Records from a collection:

[Start]

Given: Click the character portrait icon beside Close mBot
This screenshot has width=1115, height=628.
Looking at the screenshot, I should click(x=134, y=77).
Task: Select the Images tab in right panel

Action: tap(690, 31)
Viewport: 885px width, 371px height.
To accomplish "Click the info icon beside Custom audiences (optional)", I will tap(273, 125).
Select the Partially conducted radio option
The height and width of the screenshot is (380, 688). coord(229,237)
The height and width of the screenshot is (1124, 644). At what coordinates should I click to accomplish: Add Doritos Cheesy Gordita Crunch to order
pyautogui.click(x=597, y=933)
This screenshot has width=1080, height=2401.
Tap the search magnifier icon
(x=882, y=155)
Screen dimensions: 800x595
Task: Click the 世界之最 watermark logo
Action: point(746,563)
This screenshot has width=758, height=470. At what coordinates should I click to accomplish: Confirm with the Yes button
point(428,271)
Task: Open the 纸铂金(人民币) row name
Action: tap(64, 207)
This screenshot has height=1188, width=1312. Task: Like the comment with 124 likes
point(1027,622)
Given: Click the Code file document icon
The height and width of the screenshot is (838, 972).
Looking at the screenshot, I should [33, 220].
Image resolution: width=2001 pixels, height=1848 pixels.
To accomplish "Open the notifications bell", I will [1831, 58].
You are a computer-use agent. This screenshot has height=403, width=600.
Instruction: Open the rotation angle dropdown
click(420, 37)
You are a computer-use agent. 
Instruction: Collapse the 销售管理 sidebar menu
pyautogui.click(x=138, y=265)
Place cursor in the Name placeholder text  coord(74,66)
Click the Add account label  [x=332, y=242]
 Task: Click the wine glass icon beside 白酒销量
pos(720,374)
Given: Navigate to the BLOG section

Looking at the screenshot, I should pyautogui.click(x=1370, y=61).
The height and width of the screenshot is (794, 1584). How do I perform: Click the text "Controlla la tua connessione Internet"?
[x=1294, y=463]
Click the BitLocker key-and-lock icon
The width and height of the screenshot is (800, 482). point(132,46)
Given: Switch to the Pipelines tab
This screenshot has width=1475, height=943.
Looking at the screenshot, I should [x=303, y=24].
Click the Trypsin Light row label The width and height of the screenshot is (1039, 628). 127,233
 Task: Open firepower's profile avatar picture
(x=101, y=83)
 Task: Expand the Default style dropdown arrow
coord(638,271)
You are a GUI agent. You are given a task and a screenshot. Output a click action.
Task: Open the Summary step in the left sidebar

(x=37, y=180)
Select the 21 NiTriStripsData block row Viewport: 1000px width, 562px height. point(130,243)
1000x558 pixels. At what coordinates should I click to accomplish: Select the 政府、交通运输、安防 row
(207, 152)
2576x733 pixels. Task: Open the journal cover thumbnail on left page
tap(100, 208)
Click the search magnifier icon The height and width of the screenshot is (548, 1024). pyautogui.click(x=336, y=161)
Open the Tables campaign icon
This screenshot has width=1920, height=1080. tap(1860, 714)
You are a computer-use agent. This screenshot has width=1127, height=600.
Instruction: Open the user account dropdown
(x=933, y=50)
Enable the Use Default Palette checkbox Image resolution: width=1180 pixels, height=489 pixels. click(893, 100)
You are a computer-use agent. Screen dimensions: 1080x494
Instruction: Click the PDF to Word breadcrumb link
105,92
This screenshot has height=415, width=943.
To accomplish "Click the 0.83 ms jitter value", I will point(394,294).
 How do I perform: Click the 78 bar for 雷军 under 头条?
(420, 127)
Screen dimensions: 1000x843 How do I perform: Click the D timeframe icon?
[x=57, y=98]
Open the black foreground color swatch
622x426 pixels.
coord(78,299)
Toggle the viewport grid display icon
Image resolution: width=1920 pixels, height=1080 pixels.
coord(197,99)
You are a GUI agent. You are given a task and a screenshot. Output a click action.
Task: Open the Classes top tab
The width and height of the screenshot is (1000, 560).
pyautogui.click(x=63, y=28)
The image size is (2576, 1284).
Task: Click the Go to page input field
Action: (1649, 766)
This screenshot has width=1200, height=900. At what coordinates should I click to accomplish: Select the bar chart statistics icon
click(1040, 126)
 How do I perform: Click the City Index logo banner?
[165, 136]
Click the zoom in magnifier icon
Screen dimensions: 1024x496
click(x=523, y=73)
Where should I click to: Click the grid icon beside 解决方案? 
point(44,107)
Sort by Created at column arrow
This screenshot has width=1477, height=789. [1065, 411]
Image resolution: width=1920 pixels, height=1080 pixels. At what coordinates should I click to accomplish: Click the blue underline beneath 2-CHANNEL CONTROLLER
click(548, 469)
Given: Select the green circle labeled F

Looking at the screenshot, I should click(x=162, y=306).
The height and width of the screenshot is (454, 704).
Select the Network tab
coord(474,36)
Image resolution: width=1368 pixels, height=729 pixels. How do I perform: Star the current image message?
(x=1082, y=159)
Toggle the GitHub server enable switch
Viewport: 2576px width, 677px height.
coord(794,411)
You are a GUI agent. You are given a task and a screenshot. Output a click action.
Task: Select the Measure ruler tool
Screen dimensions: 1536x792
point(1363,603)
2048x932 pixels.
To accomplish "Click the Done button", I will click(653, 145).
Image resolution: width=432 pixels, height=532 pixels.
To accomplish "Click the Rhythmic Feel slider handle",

[End]

Please reproduce all of the lines above exactly as they appear.

Given: Click the character portrait icon beside Close mBot
This screenshot has width=1115, height=628.
Looking at the screenshot, I should click(x=134, y=77).
Task: Select the Images tab in right panel

Action: tap(690, 31)
Viewport: 885px width, 371px height.
To accomplish "Click the info icon beside Custom audiences (optional)", I will tap(273, 125).
Select the Partially conducted radio option
The height and width of the screenshot is (380, 688). coord(229,237)
The height and width of the screenshot is (1124, 644). At what coordinates should I click to accomplish: Add Doritos Cheesy Gordita Crunch to order
pyautogui.click(x=597, y=933)
This screenshot has width=1080, height=2401.
Tap the search magnifier icon
(x=882, y=155)
Screen dimensions: 800x595
Task: Click the 世界之最 watermark logo
Action: point(746,563)
This screenshot has width=758, height=470. At what coordinates should I click to accomplish: Confirm with the Yes button
point(428,271)
Task: Open the 纸铂金(人民币) row name
Action: tap(64, 207)
This screenshot has height=1188, width=1312. Task: Like the comment with 124 likes
point(1027,622)
Given: Click the Code file document icon
The height and width of the screenshot is (838, 972).
Looking at the screenshot, I should [33, 220].
Image resolution: width=2001 pixels, height=1848 pixels.
To accomplish "Open the notifications bell", I will [1831, 58].
You are a computer-use agent. This screenshot has height=403, width=600.
Instruction: Open the rotation angle dropdown
click(420, 37)
You are a computer-use agent. 
Instruction: Collapse the 销售管理 sidebar menu
pyautogui.click(x=138, y=265)
Place cursor in the Name placeholder text  coord(74,66)
Click the Add account label  [x=332, y=242]
 Task: Click the wine glass icon beside 白酒销量
pos(720,374)
Given: Navigate to the BLOG section

Looking at the screenshot, I should pyautogui.click(x=1370, y=61).
The height and width of the screenshot is (794, 1584). How do I perform: Click the text "Controlla la tua connessione Internet"?
[x=1294, y=463]
Click the BitLocker key-and-lock icon
The width and height of the screenshot is (800, 482). point(132,46)
Given: Switch to the Pipelines tab
This screenshot has width=1475, height=943.
Looking at the screenshot, I should [x=303, y=24].
Click the Trypsin Light row label The width and height of the screenshot is (1039, 628). 127,233
 Task: Open firepower's profile avatar picture
(x=101, y=83)
 Task: Expand the Default style dropdown arrow
coord(638,271)
You are a GUI agent. You are given a task and a screenshot. Output a click action.
Task: Open the Summary step in the left sidebar

(x=37, y=180)
Select the 21 NiTriStripsData block row Viewport: 1000px width, 562px height. point(130,243)
1000x558 pixels. At what coordinates should I click to accomplish: Select the 政府、交通运输、安防 row
(207, 152)
2576x733 pixels. Task: Open the journal cover thumbnail on left page
tap(100, 208)
Click the search magnifier icon The height and width of the screenshot is (548, 1024). pyautogui.click(x=336, y=161)
Open the Tables campaign icon
This screenshot has width=1920, height=1080. tap(1860, 714)
You are a computer-use agent. This screenshot has width=1127, height=600.
Instruction: Open the user account dropdown
(x=933, y=50)
Enable the Use Default Palette checkbox Image resolution: width=1180 pixels, height=489 pixels. click(893, 100)
You are a computer-use agent. Screen dimensions: 1080x494
Instruction: Click the PDF to Word breadcrumb link
105,92
This screenshot has height=415, width=943.
To accomplish "Click the 0.83 ms jitter value", I will point(394,294).
 How do I perform: Click the 78 bar for 雷军 under 头条?
(420, 127)
Screen dimensions: 1000x843 How do I perform: Click the D timeframe icon?
[x=57, y=98]
Open the black foreground color swatch
622x426 pixels.
coord(78,299)
Toggle the viewport grid display icon
Image resolution: width=1920 pixels, height=1080 pixels.
coord(197,99)
You are a GUI agent. You are given a task and a screenshot. Output a click action.
Task: Open the Classes top tab
The width and height of the screenshot is (1000, 560).
pyautogui.click(x=63, y=28)
The image size is (2576, 1284).
Task: Click the Go to page input field
Action: (1649, 766)
This screenshot has width=1200, height=900. At what coordinates should I click to accomplish: Select the bar chart statistics icon
click(1040, 126)
 How do I perform: Click the City Index logo banner?
[165, 136]
Click the zoom in magnifier icon
Screen dimensions: 1024x496
click(x=523, y=73)
Where should I click to: Click the grid icon beside 解决方案? 
point(44,107)
Sort by Created at column arrow
This screenshot has width=1477, height=789. [1065, 411]
Image resolution: width=1920 pixels, height=1080 pixels. At what coordinates should I click to accomplish: Click the blue underline beneath 2-CHANNEL CONTROLLER
click(548, 469)
Given: Select the green circle labeled F

Looking at the screenshot, I should click(x=162, y=306).
The height and width of the screenshot is (454, 704).
Select the Network tab
coord(474,36)
Image resolution: width=1368 pixels, height=729 pixels. How do I perform: Star the current image message?
(x=1082, y=159)
Toggle the GitHub server enable switch
Viewport: 2576px width, 677px height.
coord(794,411)
You are a GUI agent. You are given a task and a screenshot. Output a click action.
Task: Select the Measure ruler tool
Screen dimensions: 1536x792
point(1363,603)
2048x932 pixels.
To accomplish "Click the Done button", I will click(653, 145).
Image resolution: width=432 pixels, height=532 pixels.
To accomplish "Click the Rhythmic Feel slider handle",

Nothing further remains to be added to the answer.